Word and element location data:
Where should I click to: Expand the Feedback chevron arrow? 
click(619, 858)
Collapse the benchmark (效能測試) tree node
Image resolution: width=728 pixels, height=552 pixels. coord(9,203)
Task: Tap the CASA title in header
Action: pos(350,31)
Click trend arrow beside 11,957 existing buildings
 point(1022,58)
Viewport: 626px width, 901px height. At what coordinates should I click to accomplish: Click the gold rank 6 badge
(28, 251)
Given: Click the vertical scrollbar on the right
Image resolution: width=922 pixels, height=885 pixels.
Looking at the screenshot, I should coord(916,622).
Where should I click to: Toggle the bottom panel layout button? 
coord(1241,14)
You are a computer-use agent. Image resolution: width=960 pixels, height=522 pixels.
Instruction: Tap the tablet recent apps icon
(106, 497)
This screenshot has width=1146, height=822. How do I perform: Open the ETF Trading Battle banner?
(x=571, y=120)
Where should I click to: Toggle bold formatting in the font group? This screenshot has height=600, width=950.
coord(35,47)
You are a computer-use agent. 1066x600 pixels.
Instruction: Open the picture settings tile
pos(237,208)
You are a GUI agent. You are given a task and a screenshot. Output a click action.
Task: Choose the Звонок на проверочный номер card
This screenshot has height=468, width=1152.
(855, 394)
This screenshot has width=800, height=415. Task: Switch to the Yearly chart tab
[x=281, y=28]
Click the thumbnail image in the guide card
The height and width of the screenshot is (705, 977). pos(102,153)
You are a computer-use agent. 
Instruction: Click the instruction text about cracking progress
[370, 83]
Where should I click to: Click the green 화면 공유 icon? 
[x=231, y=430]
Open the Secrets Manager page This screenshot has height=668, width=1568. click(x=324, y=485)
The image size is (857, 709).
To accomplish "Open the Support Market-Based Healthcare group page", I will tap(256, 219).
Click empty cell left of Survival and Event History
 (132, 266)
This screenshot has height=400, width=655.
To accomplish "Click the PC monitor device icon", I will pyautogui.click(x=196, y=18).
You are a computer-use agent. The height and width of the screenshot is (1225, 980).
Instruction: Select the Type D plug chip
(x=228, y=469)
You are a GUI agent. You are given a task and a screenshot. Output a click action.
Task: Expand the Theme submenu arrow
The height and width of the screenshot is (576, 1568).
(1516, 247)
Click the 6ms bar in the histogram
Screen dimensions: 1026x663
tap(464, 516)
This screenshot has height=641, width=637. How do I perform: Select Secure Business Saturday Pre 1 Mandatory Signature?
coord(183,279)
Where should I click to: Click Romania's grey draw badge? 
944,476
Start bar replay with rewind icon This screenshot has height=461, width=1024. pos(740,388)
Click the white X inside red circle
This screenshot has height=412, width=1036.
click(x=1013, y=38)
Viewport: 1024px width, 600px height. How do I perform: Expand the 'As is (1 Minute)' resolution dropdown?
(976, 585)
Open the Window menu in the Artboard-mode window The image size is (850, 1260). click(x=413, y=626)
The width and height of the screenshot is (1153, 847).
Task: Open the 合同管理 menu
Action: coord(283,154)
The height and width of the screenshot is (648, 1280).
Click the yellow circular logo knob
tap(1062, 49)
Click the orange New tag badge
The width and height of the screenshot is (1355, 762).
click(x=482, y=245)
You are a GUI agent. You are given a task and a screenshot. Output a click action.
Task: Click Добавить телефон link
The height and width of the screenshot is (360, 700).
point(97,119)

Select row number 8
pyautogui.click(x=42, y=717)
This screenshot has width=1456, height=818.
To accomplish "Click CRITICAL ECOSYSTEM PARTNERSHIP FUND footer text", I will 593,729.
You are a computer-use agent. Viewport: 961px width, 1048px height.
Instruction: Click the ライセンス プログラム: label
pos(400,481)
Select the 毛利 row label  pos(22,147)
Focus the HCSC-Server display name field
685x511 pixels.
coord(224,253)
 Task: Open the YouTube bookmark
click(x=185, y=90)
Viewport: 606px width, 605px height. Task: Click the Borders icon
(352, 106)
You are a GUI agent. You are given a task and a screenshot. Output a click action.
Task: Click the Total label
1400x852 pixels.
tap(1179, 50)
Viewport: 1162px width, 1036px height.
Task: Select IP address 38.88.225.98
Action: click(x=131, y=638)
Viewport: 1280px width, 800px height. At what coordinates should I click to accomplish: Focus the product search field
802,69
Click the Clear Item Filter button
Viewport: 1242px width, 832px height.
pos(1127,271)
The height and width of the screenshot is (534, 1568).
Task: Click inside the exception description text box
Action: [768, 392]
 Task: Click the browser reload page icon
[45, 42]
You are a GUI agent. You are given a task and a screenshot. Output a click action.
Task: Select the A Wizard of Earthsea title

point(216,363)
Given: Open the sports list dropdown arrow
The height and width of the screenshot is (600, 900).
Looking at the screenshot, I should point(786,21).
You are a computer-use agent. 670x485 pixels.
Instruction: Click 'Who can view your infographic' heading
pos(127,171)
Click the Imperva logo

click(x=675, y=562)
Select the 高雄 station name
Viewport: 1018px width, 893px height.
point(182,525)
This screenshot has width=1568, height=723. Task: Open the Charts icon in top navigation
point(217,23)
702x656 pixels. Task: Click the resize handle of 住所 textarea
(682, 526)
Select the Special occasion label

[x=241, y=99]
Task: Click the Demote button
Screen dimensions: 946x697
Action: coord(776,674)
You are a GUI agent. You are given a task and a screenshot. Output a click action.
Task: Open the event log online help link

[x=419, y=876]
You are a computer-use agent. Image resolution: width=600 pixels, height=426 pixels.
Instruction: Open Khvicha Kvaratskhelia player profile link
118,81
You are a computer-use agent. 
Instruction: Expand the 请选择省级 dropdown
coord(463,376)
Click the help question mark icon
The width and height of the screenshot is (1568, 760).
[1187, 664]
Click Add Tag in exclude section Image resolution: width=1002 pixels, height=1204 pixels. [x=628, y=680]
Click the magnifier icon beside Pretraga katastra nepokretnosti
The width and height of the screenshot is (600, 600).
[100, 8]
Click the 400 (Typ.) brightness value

▸ **TASK PROMPT**: Replace "Toggle" with "Switch" in the items from the line with "Collapse the benchmark (效能測試) tree node" to the line with "coord(35,47)", and give those lines again with nothing else changed.

▸ **COMPLETE OUTPUT**:
Collapse the benchmark (效能測試) tree node
Image resolution: width=728 pixels, height=552 pixels. coord(9,203)
Task: Tap the CASA title in header
Action: pos(350,31)
Click trend arrow beside 11,957 existing buildings
 point(1022,58)
Viewport: 626px width, 901px height. At what coordinates should I click to accomplish: Click the gold rank 6 badge
(28, 251)
Given: Click the vertical scrollbar on the right
Image resolution: width=922 pixels, height=885 pixels.
Looking at the screenshot, I should coord(916,622).
Where should I click to: Switch the bottom panel layout button? 
coord(1241,14)
You are a computer-use agent. Image resolution: width=960 pixels, height=522 pixels.
Instruction: Tap the tablet recent apps icon
(106, 497)
This screenshot has width=1146, height=822. How do I perform: Open the ETF Trading Battle banner?
(x=571, y=120)
Where should I click to: Switch bold formatting in the font group? This screenshot has height=600, width=950.
coord(35,47)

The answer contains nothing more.